We just discovered this recent gem from the Times Higher Education. A certain Harvard professor is tired of babysitting teaching those "post-pubescent children of notables" who can buy and sell him! Especially Jared Kushner, son of real estate developer Charles Kusher—also known as the boy who bought the New York Observer. Professor John H. Summers recalls him as a student—which was not that long ago, as Kushner is 27. The juicy bit? Kushner's Observer takeover resulted in a pay cut for Prof Summers, who did freelance reviews there.

In the first meeting of my first seminar of my first year, Kushner's son Jared entered my classroom and promptly took the seat across from mine, sharing the room, so to speak. I was drawing an annual salary of $15,500 (£7,700) and borrowing the remainder for survival in Cambridge, in order that he might be given the best possible education. Jared later purchased The New York Observer for $10 million, part of which he made buying and selling real estate while also attending my seminar. As publisher, one of his first moves was to reduce pay for the Observer's stable of book reviewers.
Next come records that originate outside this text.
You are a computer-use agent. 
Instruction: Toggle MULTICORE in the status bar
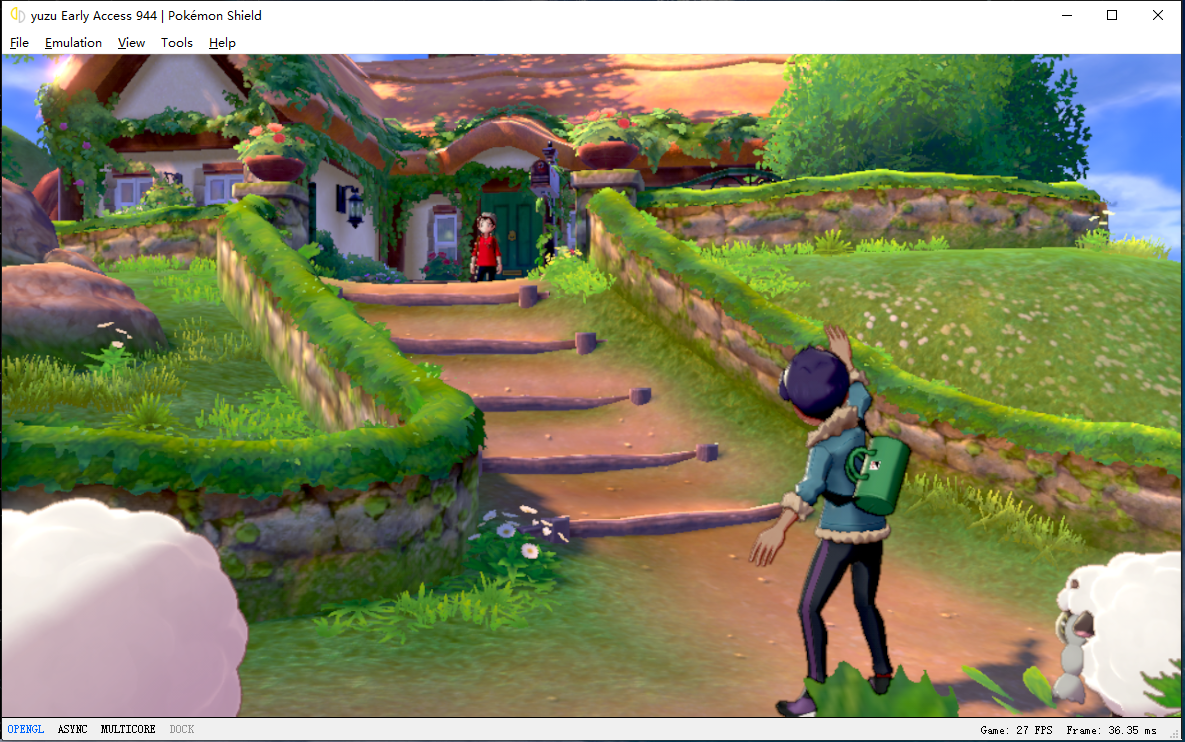point(128,730)
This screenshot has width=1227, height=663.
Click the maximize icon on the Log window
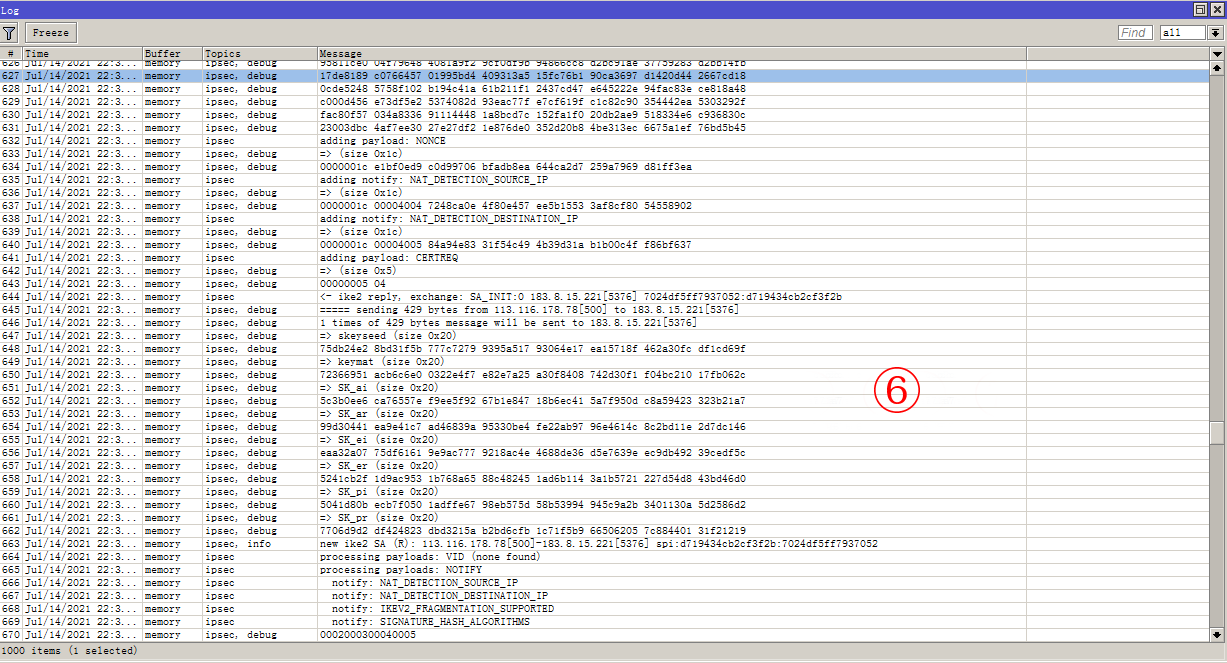click(x=1199, y=9)
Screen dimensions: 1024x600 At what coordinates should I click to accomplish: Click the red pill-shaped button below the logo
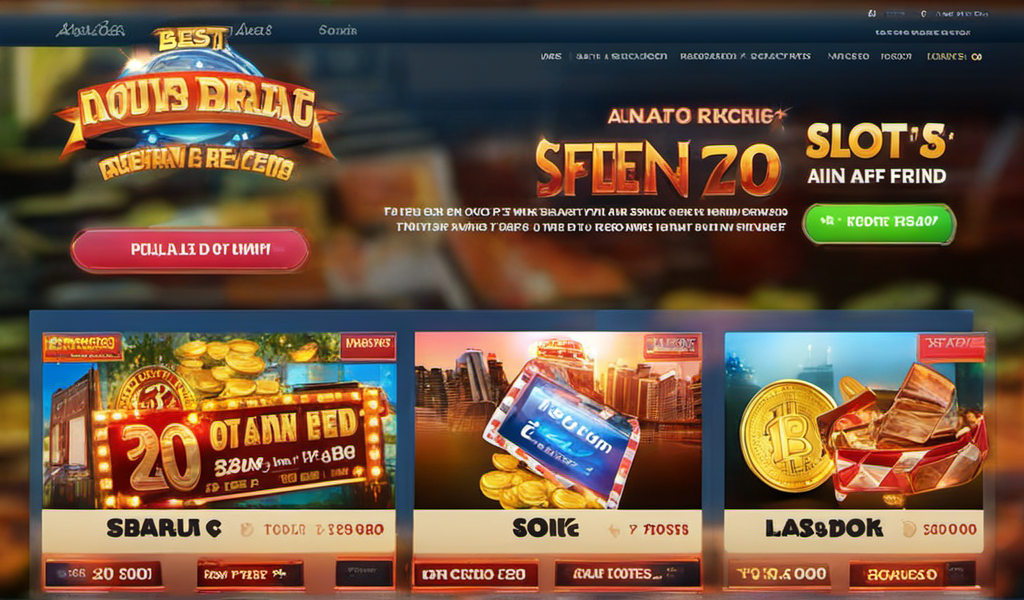click(x=190, y=249)
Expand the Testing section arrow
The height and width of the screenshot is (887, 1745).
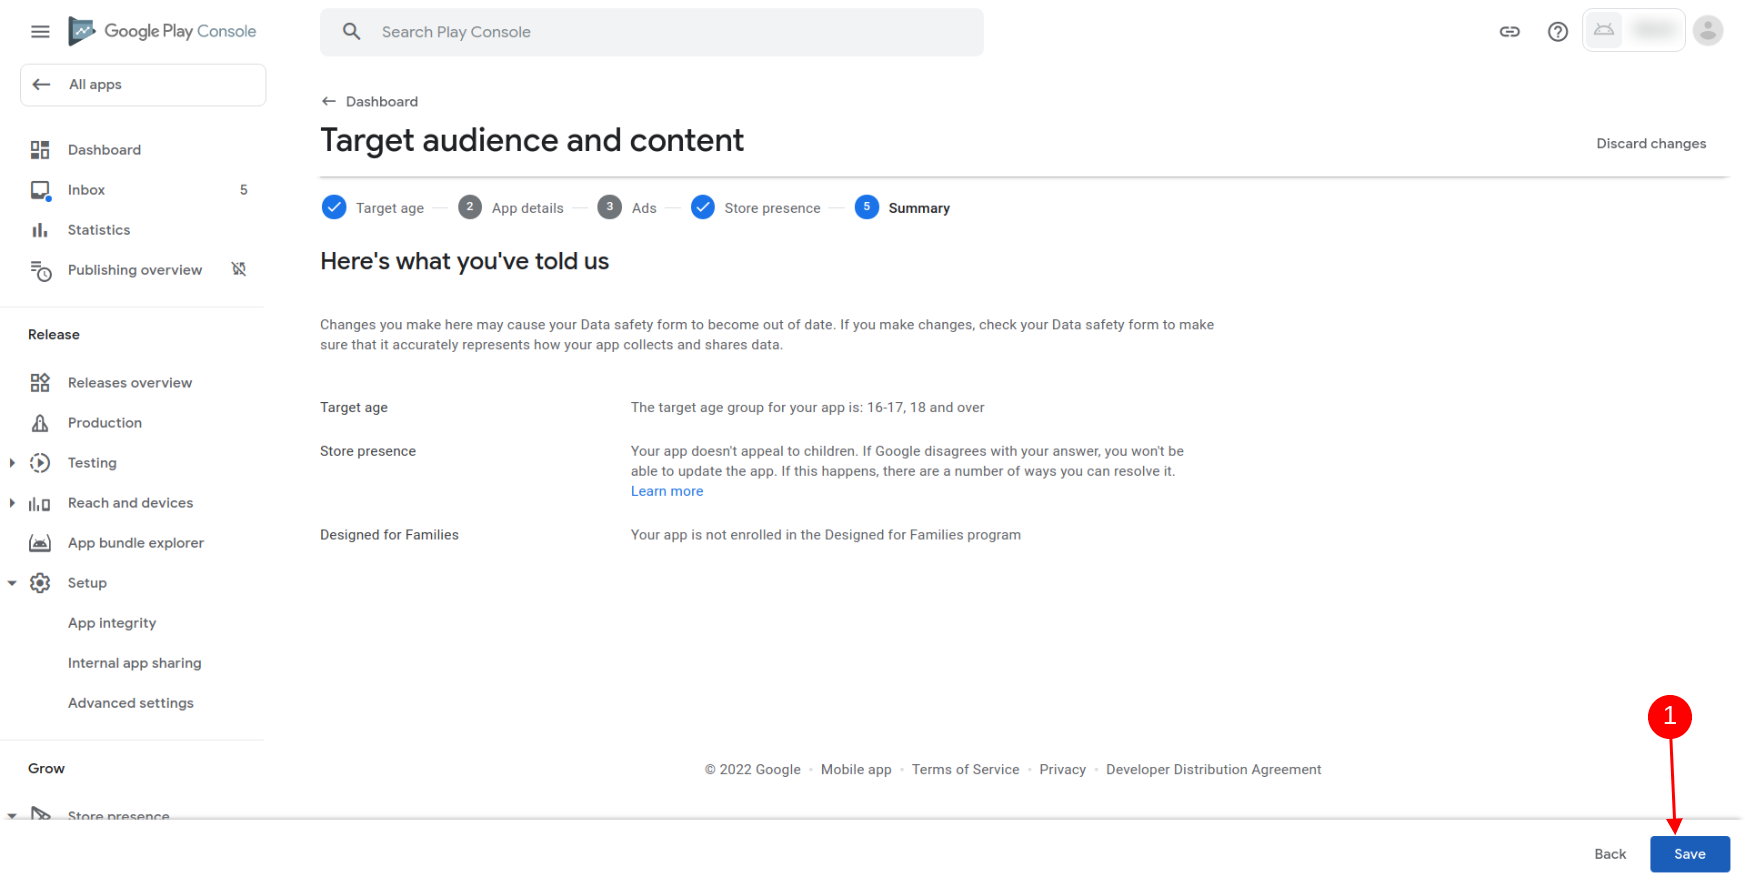pyautogui.click(x=12, y=463)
I had been writing reviews for the Observer in an effort to pay my debts.

The final punch, at the end of the essay: "When intellectuals act as clerks and students act as clients, how do college teachers differ from corporate accountants? ...the sedulous banality of the rich degrades teaching into a service-class preoccupation whose chief duty is preparing clients for monied careers."

We hear the kids at state schools are much nicer—and in no position to give your freelancing job a pay cut so soon after they graduate.